• _Instructions for the task_: Repeat word for word the lines between the one containing "In order to click on summary-label: Importe" and the one containing "coordinates (314, 424).", inclusive.

[Start of section]

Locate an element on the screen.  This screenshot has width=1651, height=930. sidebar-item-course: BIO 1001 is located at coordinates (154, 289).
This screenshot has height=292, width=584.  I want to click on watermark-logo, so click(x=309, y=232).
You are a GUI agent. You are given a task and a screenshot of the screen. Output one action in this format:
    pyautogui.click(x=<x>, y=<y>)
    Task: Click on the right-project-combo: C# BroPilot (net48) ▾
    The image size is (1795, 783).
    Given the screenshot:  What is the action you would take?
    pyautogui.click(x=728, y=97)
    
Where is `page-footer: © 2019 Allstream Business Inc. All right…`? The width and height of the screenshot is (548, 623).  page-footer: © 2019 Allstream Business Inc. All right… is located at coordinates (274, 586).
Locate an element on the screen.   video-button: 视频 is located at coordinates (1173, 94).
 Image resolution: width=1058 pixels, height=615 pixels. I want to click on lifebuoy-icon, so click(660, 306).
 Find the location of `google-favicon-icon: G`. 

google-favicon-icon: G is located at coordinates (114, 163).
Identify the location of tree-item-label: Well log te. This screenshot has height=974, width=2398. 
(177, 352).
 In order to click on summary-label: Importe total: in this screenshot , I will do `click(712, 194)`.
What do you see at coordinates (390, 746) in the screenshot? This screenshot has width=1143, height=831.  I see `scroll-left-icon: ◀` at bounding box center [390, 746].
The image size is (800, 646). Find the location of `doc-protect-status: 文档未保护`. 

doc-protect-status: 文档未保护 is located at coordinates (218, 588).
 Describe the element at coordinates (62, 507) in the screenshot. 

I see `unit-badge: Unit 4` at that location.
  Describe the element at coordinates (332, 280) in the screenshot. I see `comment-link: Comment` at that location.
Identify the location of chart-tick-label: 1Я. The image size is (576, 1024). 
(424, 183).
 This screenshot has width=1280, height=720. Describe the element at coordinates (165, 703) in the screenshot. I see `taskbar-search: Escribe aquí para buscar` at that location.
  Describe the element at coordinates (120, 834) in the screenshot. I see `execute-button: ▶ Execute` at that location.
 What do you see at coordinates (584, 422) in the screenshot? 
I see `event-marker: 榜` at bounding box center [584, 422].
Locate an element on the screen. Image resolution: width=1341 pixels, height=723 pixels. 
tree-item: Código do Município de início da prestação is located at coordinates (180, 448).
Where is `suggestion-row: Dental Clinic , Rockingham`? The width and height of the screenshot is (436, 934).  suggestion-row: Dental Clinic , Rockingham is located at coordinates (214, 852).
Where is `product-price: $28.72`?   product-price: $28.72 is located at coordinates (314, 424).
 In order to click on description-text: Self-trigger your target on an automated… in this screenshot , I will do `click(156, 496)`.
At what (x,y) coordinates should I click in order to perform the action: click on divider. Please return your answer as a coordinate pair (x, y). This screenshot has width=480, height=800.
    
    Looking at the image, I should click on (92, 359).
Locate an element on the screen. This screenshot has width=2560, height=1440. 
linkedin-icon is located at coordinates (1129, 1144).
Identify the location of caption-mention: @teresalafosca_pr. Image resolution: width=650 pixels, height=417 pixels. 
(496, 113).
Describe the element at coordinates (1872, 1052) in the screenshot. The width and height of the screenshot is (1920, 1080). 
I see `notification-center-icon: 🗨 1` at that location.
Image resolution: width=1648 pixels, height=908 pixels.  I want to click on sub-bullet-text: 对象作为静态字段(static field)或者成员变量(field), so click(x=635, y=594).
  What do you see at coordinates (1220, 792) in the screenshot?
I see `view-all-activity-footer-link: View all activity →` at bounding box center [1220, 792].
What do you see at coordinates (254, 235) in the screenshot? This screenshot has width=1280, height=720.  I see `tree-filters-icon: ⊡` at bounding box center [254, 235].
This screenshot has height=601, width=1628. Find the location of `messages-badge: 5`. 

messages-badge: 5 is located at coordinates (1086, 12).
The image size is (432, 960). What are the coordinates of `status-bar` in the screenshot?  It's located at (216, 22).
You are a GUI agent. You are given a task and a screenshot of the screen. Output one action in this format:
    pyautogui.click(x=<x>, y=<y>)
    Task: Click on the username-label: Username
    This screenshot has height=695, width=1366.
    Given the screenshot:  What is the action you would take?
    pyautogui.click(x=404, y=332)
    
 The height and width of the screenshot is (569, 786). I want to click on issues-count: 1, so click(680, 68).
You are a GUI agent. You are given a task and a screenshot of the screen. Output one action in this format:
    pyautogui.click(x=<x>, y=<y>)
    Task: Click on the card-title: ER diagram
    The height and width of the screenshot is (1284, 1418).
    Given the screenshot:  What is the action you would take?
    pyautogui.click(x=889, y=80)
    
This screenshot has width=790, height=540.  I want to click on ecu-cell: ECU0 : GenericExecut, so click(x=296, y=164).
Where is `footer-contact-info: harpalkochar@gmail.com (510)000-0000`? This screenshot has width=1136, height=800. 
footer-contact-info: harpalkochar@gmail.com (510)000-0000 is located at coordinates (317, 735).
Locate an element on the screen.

[End of section]

• _Task response_:
 In order to click on summary-label: Importe total: in this screenshot , I will do `click(712, 194)`.
What do you see at coordinates (390, 746) in the screenshot? This screenshot has width=1143, height=831.  I see `scroll-left-icon: ◀` at bounding box center [390, 746].
The image size is (800, 646). Find the location of `doc-protect-status: 文档未保护`. 

doc-protect-status: 文档未保护 is located at coordinates (218, 588).
 Describe the element at coordinates (62, 507) in the screenshot. 

I see `unit-badge: Unit 4` at that location.
  Describe the element at coordinates (332, 280) in the screenshot. I see `comment-link: Comment` at that location.
Identify the location of chart-tick-label: 1Я. The image size is (576, 1024). 
(424, 183).
 This screenshot has width=1280, height=720. Describe the element at coordinates (165, 703) in the screenshot. I see `taskbar-search: Escribe aquí para buscar` at that location.
  Describe the element at coordinates (120, 834) in the screenshot. I see `execute-button: ▶ Execute` at that location.
 What do you see at coordinates (584, 422) in the screenshot? 
I see `event-marker: 榜` at bounding box center [584, 422].
Locate an element on the screen. Image resolution: width=1341 pixels, height=723 pixels. 
tree-item: Código do Município de início da prestação is located at coordinates (180, 448).
Where is `suggestion-row: Dental Clinic , Rockingham`? The width and height of the screenshot is (436, 934).  suggestion-row: Dental Clinic , Rockingham is located at coordinates (214, 852).
Where is `product-price: $28.72`?   product-price: $28.72 is located at coordinates (314, 424).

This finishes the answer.